Texte à lire:
Le Corps est engagé par Sa Majesté à titre d’entrepreneur indépendant afin d’assurer les services déjà mentionnés. Ni le Corps, ni aucun de ses employés n’est employé, fonctionnaire ou agent de Sa Majesté.  Les ministères et organismes doivent veiller à ce qu’aucun rapport employeur/employé ne résulte d’un contrat portant sur les services de commissionnaires. En cas de doutes, avant de signer un contrat pour les services de commissionnaires, les ministères et organismes doivent obtenir l’assurance de leur conseiller juridique qu’aucun contrat en vertu de l’OCPN n’entraînera de relations employeur/employé. La division du Corps membre a l’unique responsabilité pour les tâches de surveillance comme l’affectation des commissionnaires selon le calendrier de service requis, la prise de décision finale en ce qui a trait à la promotion, le paiement de salaires des commissionnaires et les mesures disciplinaires, etc. (Souligné dans l’original)

 

[55]           En résumé, il n’y a aucun élément de la nature, de l’exploitation ou des activités habituelles de CGL qui permettrait à celle-ci d’être considérée comme une entreprise, un service ou une affaire de compétence fédérale (arrêt Four B, susmentionné, à la page 1046).

Fiches fournies:
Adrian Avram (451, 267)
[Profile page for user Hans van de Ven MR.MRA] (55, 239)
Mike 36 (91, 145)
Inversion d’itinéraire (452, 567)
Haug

* * *

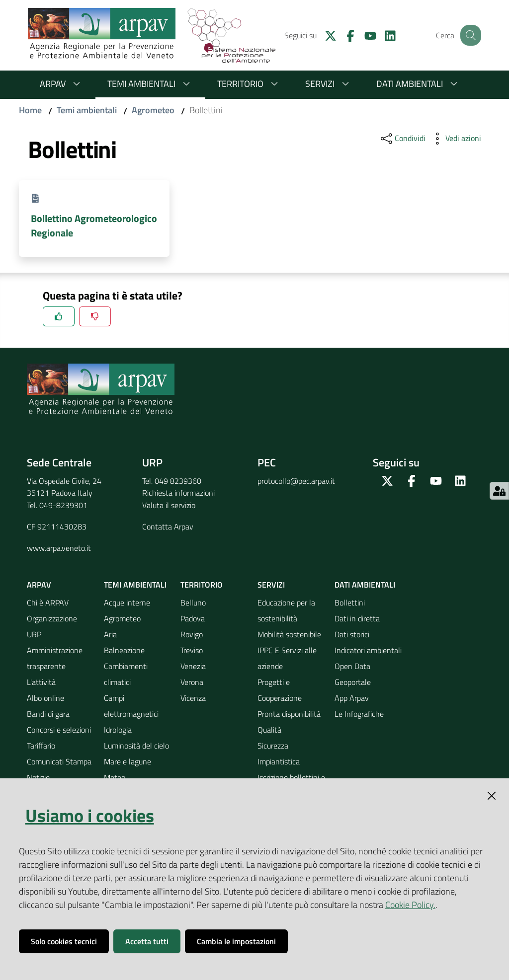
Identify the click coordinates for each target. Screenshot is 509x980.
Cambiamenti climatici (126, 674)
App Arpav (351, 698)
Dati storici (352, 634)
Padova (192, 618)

--

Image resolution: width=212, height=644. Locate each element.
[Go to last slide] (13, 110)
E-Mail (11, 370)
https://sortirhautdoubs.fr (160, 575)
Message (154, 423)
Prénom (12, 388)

Consigne écrite 1:
Reproduisez le passage sur les services de commissionnaires en commençant à « [55]           En résumé, il » et en terminant à « à la page 1046). ».
Consigne écrite 2:
D'après le passage sur les services de commissionnaires, qui a l'unique responsabilité des tâches de surveillance ?
Consigne écrite 3:
Reprenez le passage sur les services de commissionnaires et poursuivez-le à partir de l'endroit où il s'arrête.

Réponse attendue 1:
[55]           En résumé, il n’y a aucun élément de la nature, de l’exploitation ou des activités habituelles de CGL qui permettrait à celle-ci d’être considérée comme une entreprise, un service ou une affaire de compétence fédérale (arrêt Four B, susmentionné, à la page 1046).

Réponse attendue 2:
La division du Corps membre.

Réponse attendue 3:
 

[56]           Même s’il était permis de dire que certaines des tâches accomplies par Mme Dawson faisaient partie intégrante de l’armée au sens expliqué dans le jugement minoritaire de l’arrêt NIL/TU,O, susmentionné, j’estime qu’il y a lieu de considérer ces tâches comme des activités exceptionnelles par rapport aux activités habituelles de CGL (arrêt NIL/TU,O, susmentionné, aux paragraphes 14, 53 et 54; arrêt Northern Telecom, susmentionné, à la page 135), de sorte qu’elles ne feraient pas de CGL une entreprise, un service ou une affaire de compétence fédérale.

 

[57]           Cela étant dit, j’estime que le travail accompli par Mme Dawson ne faisait pas partie intégrante de l’armée. Bref, il n’est pas permis de dire que l’armée dépendait d’une façon ou d’une autre des services de Mme Dawson (arrêt Central Western Railway, susmentionné, aux pages 1142 et 1143). Ce fait est confirmé par la preuve montrant qu’elle n’a pas été remplacée après avoir quitté son poste au CFCR. Le lieutenant Yeo a également déclaré au cours de son témoignage que le client (CFCR) l’a informé qu’il préférerait se passer d’un commissionnaire plutôt que de continuer à retenir les services de Mme Dawson.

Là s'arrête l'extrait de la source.